● **WHAT THE TASK REQUIRES**: Beginning at the line with "Task: Click the reply speech bubble icon", please repeat each line exactly through the end of the records below, including that first line and the last, but no pictures.
◇ ◇ ◇ ◇ ◇ ◇ ◇
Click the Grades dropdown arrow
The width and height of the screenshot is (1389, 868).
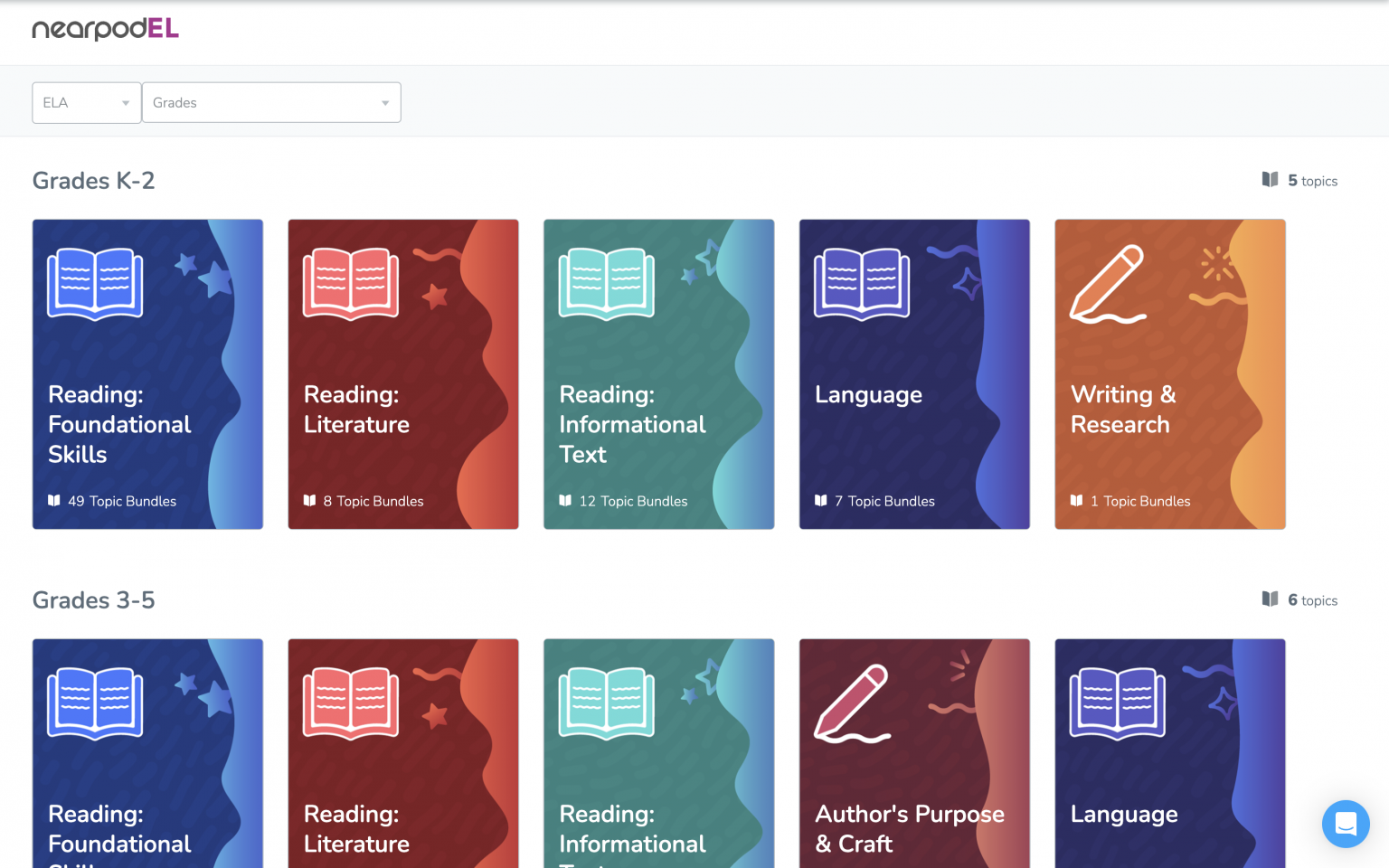pos(385,102)
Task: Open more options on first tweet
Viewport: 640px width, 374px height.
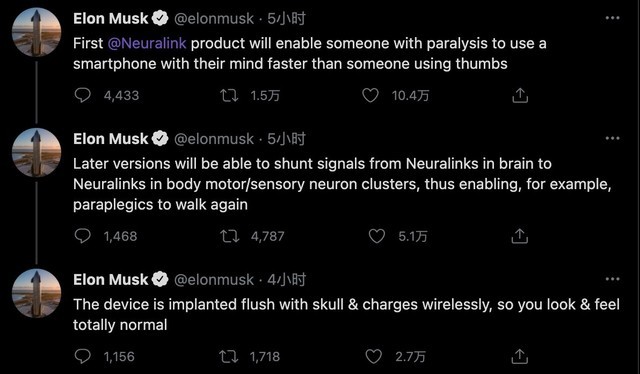Action: click(613, 18)
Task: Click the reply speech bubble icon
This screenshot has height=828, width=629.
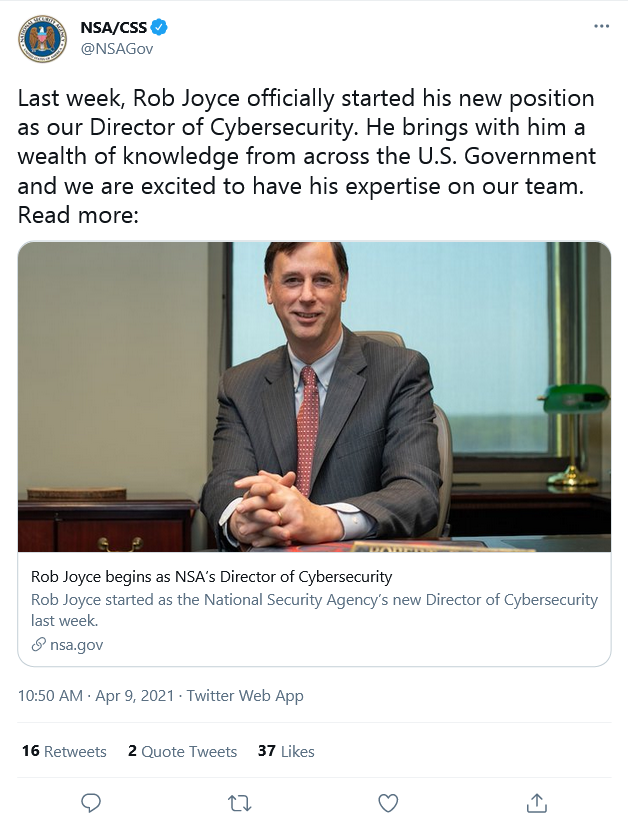Action: [x=91, y=802]
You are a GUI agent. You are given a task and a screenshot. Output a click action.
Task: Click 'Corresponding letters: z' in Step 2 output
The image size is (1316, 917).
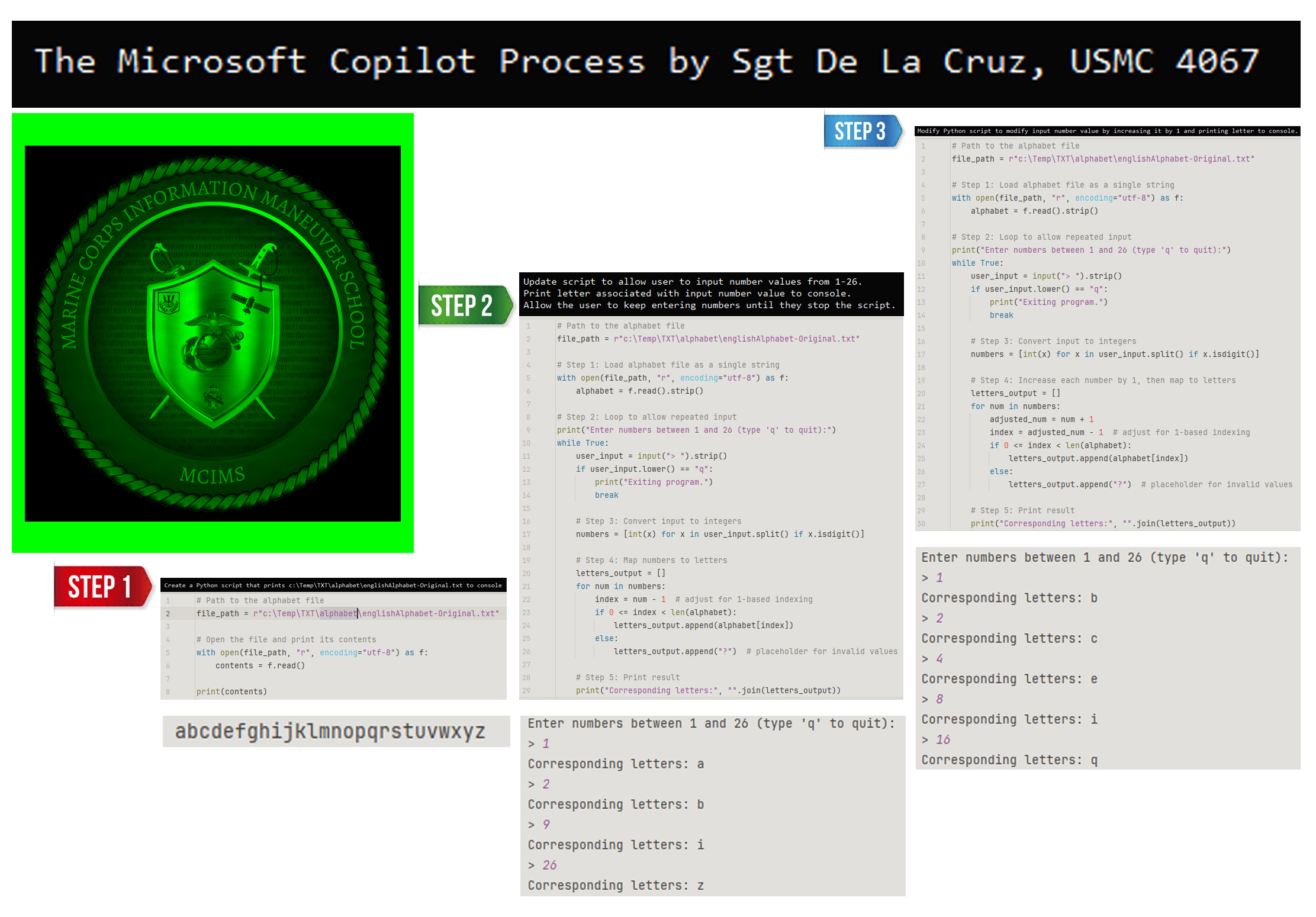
◇ ◇ ◇ ◇ ◇ ◇ ◇
● **RESPONSE AREA**:
Task: Click the reply speech bubble icon
This screenshot has height=828, width=629.
Action: [x=91, y=802]
You are a GUI agent. You are given a task and a screenshot. Output a click action.
Task: Click 'Corresponding letters: z' in Step 2 output
The image size is (1316, 917).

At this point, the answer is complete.